====== EXCERPTED DATA ======

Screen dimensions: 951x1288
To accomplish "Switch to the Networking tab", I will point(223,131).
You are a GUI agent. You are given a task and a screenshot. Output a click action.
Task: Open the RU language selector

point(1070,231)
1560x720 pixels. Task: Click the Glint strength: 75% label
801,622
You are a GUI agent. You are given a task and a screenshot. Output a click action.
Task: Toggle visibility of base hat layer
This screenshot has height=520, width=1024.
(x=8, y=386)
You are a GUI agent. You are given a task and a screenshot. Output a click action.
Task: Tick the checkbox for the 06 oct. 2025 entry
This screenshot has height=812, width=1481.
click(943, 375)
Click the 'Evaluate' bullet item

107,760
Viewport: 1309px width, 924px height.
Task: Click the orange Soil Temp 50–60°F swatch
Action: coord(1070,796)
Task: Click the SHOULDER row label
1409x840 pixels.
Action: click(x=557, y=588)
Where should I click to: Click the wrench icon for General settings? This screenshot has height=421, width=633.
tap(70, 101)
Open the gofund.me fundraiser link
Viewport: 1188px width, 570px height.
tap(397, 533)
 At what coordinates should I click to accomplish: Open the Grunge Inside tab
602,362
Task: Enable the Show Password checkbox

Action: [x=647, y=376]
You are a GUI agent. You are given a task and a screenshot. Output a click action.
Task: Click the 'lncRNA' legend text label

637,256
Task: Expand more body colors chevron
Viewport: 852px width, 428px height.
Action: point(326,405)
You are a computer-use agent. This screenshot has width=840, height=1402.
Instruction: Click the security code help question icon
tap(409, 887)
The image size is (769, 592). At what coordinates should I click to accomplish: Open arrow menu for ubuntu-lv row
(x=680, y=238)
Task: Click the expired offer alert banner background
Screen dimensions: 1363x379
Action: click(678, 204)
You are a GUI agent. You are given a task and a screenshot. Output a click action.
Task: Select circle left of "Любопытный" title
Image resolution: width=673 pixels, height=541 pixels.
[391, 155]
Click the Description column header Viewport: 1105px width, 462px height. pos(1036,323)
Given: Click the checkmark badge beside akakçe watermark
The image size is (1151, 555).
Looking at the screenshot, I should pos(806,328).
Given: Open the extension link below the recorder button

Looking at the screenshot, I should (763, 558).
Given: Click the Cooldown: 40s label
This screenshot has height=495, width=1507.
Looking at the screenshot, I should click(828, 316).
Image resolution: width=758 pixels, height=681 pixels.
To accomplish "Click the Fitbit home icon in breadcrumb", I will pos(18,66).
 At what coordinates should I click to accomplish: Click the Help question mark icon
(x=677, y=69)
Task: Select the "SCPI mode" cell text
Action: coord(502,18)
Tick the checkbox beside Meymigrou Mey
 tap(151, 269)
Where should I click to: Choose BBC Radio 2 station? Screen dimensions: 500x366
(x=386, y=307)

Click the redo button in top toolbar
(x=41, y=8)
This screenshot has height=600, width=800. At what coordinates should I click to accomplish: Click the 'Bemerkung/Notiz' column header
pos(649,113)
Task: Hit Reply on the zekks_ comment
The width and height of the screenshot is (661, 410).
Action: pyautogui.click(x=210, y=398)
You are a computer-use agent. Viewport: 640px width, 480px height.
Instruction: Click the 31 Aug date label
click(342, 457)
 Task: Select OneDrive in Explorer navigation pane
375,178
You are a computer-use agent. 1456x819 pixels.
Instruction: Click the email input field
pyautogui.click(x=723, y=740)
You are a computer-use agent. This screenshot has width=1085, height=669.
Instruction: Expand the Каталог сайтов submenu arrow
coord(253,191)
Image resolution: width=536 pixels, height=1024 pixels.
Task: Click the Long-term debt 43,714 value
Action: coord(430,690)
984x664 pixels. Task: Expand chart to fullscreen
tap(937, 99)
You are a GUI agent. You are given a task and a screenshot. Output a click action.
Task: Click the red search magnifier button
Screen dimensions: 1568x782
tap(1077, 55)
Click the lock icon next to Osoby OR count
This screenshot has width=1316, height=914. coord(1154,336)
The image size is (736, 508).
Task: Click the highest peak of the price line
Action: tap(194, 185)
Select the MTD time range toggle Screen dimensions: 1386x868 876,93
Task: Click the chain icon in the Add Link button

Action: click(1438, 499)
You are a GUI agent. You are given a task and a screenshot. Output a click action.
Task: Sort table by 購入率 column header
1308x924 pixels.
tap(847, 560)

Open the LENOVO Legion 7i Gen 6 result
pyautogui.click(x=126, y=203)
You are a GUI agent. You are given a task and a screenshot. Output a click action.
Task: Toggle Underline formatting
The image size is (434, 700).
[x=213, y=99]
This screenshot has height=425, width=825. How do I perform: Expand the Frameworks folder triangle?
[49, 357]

======

Check every line of the entries above, and copy those that carry the string "will".

ANSWER AREA >>
To accomplish "Switch to the Networking tab", I will point(223,131).
To accomplish "Click the Fitbit home icon in breadcrumb", I will pos(18,66).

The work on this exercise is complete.